Stated goal a:
Copy out the passage on the SEC testimonial rule, beginning at the words "Testimonial Definition &" and ending after "under Rule 206(4)-1.", with "sales" substituted for "marketing".

Document segment:
Testimonial Definition & Rule

  • "Using testimonials (i.e., statements attesting to or endorsing the firm’s services) in marketing or advertising materials, including websites, social media, article reprints, and/or presentations" are prohibited under Rule 206(4)-1.
  • The advertising rule states that certain types of advertising are fraudulent, no matter the intent. Testimonies from clients fall under this umbrella. Considering that a large part of potential client research is done through reviews and testimonials, this puts advisors, especially new ones, at a disadvantage.
  • While the term “testimonial” is not defined in Rule 206(4)-1, SEC staff have consistently interpreted the term to include a “statement of a client’s experience with, or endorsement of, an investment adviser.”
  • Testimonials fall under that category of "misleading content" because "by their very nature they emphasize the comments and activities favorable to the investment adviser and ignore those which are unfavorable."
  • If all of this is taken into account, any sort of testimonial posts on a website, blog, or social media is generally prohibited. Again, this puts an advisor at a disadvantage when they are compared to other industries. In a 2012 risk alert, it was stated that “nearly any social media website maintained by an investment adviser” would constitute an “advertisement,” and that the mere use of “social plug-ins” such as a “like” button, could constitute a testimonial prohibited by the Testimonial Rule.
  • The SEC found one advisor was deficient because he posted two videos on a YouTube channel that had client testimonials. In this video the client stated that they had been provided with income, security, and peace.
  • Statements can even be considered testimonials if they are implied, meaning even if there are no names attached. An example would be, "Our clients love us, you will too", or join our list of satisfied clients.

Social Media

  • Under the current interpretation of the law, "likes" on social media pages could be considered testimonials, which are against the rules.
  • The SEC enforced actions against an adviser because he "improperly retweeted prohibited client testimonials and selected posts by other Twitter users without disclosing the economic interest of the adviser. "

LinkedIn

  • SEC interpretations make it unclear whether an endorsement by another LinkedIn member is considered against the rules under the definition of testimonials. This has caused many advisors to remove themselves from LinkedIn altogether.

Entries provided:
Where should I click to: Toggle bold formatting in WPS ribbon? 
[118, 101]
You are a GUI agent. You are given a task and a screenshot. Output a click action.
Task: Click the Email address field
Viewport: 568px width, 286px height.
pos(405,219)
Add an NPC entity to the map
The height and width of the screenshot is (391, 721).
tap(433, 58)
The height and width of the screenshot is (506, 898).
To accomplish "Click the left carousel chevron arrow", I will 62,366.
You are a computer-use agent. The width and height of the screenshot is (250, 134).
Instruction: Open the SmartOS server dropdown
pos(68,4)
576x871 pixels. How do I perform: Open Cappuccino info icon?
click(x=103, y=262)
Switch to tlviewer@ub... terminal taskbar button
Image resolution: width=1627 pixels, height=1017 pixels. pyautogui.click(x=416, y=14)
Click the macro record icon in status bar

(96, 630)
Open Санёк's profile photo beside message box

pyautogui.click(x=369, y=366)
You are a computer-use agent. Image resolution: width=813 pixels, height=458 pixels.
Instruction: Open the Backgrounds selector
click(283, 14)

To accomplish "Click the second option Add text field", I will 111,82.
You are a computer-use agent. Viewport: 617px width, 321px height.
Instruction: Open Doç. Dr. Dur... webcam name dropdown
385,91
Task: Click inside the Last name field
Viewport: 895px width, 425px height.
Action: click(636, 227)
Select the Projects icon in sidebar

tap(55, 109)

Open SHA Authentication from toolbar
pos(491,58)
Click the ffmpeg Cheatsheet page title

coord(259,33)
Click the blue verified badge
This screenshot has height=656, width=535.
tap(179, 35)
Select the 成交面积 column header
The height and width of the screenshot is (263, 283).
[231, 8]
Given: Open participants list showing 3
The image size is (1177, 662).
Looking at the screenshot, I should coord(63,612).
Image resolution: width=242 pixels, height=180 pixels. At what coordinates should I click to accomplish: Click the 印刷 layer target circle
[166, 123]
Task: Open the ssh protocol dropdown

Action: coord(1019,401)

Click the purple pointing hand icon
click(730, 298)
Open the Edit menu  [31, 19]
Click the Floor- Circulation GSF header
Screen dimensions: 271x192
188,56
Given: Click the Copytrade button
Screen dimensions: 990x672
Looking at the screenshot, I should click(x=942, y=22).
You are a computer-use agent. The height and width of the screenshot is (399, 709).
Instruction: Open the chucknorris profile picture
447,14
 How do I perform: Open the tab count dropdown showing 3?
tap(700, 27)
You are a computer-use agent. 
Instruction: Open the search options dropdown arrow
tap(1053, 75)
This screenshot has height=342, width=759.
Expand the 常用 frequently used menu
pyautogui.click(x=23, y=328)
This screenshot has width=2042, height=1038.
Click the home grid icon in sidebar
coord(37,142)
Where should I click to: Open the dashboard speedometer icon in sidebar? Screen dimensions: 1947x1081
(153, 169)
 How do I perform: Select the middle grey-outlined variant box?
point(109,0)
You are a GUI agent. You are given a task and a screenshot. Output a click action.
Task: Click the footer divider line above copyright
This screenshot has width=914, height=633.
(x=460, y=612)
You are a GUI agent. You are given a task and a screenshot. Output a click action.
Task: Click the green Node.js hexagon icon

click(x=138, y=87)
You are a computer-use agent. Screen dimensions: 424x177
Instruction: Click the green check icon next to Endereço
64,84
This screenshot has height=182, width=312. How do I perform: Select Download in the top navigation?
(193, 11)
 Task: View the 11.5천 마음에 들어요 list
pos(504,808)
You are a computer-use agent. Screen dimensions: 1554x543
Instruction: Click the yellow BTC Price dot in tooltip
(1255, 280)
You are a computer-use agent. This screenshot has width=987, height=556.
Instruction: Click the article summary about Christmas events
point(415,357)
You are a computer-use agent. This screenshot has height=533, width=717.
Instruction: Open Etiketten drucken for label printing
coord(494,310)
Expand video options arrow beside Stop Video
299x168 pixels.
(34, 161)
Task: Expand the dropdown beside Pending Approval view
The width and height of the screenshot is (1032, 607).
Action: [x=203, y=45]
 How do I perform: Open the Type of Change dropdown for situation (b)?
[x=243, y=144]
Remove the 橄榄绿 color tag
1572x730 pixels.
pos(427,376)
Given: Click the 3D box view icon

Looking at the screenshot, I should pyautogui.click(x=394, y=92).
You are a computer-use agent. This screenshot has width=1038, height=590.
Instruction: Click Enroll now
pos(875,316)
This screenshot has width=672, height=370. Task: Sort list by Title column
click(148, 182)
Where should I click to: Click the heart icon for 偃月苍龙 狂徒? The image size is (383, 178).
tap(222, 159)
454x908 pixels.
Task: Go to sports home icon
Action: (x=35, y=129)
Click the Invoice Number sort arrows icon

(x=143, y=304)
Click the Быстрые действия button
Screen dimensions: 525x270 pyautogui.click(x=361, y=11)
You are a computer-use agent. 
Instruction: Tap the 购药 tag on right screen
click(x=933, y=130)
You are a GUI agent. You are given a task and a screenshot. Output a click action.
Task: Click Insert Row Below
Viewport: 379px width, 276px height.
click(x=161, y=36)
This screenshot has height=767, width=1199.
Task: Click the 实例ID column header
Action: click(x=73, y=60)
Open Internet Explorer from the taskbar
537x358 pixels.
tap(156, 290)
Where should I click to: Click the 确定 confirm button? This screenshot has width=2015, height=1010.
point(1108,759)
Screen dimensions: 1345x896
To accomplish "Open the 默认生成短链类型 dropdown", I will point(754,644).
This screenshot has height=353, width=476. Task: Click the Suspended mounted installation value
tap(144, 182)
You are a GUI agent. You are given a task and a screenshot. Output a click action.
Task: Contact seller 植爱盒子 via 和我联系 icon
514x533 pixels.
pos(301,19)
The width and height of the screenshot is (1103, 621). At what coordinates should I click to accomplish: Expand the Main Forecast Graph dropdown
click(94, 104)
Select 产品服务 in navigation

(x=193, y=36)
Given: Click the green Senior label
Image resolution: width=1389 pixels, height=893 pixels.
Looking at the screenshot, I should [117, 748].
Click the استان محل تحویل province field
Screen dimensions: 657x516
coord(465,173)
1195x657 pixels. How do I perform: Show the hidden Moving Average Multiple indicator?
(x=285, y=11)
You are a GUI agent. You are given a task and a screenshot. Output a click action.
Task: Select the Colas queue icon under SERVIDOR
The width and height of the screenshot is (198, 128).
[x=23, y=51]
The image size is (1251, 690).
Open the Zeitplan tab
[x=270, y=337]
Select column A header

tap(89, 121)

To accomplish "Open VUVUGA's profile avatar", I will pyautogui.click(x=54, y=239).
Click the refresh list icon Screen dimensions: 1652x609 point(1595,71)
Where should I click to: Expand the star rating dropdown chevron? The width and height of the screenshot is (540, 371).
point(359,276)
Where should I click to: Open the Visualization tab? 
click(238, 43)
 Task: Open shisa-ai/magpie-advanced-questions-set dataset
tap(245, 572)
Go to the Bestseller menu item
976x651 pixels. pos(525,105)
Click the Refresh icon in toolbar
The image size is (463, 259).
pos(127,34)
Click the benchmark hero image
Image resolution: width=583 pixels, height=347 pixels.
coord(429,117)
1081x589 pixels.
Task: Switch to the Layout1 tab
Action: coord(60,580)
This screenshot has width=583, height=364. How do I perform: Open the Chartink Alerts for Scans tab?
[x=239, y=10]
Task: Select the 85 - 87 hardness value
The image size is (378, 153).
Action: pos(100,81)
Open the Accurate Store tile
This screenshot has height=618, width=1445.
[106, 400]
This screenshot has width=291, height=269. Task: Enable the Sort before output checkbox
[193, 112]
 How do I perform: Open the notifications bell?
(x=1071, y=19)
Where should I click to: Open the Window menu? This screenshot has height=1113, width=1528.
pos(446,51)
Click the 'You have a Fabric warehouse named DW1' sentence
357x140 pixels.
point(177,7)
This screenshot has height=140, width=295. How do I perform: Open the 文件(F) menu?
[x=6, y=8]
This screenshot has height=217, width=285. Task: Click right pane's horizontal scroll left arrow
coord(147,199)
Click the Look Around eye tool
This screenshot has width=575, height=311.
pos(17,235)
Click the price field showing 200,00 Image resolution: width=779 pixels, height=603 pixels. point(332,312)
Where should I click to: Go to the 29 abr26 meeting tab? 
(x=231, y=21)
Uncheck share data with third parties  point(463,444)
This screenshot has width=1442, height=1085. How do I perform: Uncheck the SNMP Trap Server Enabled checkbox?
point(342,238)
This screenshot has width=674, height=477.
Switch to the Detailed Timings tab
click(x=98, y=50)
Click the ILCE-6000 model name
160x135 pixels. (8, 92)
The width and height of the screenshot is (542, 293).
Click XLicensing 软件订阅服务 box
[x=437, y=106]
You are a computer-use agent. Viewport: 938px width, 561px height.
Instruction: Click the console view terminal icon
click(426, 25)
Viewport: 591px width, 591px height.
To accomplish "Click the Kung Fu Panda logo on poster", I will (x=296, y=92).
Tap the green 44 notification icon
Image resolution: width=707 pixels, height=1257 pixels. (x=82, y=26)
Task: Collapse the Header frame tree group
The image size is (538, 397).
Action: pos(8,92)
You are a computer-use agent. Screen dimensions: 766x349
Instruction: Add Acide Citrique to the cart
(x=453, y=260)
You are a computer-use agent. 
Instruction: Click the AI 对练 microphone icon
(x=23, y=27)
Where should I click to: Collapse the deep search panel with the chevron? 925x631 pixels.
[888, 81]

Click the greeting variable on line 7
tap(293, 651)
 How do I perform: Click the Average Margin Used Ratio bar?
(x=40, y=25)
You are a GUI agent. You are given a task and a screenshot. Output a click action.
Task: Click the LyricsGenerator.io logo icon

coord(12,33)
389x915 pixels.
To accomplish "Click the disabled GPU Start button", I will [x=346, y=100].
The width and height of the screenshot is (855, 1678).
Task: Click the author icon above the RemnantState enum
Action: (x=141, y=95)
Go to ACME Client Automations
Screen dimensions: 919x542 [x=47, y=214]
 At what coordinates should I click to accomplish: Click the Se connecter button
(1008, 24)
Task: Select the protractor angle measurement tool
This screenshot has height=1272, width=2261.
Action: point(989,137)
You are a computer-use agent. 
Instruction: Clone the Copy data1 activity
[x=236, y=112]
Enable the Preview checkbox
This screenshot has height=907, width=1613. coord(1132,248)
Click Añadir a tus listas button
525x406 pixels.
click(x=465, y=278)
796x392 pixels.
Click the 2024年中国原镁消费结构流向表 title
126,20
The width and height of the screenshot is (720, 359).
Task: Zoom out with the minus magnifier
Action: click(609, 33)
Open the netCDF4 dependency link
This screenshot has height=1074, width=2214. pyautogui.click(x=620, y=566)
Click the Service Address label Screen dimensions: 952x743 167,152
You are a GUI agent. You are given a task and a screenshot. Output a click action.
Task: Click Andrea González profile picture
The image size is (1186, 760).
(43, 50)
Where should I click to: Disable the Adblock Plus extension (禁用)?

Stated goal b:
Convert the listing, from the line containing "Click the Floor- Circulation GSF header" through the line containing "tap(1053, 75)", into a Markdown table with the columns Row and Line, numbering each row and leaving out blank lines.

Exercise solution a:
Testimonial Definition & Rule

  • "Using testimonials (i.e., statements attesting to or endorsing the firm’s services) in sales or advertising materials, including websites, social media, article reprints, and/or presentations" are prohibited under Rule 206(4)-1.

Exercise solution b:
| Row | Line |
|---|---|
| 1 | Click the Floor- Circulation GSF header |
| 2 | Screen dimensions: 271x192 |
| 3 | 188,56 |
| 4 | Given: Click the Copytrade button |
| 5 | Screen dimensions: 990x672 |
| 6 | Looking at the screenshot, I should click(x=942, y=22). |
| 7 | You are a computer-use agent. The height and width of the screenshot is (399, 709). |
| 8 | Instruction: Open the chucknorris profile picture |
| 9 | 447,14 |
| 10 |  How do I perform: Open the tab count dropdown showing 3? |
| 11 | tap(700, 27) |
| 12 | You are a computer-use agent.  |
| 13 | Instruction: Open the search options dropdown arrow |
| 14 | tap(1053, 75) |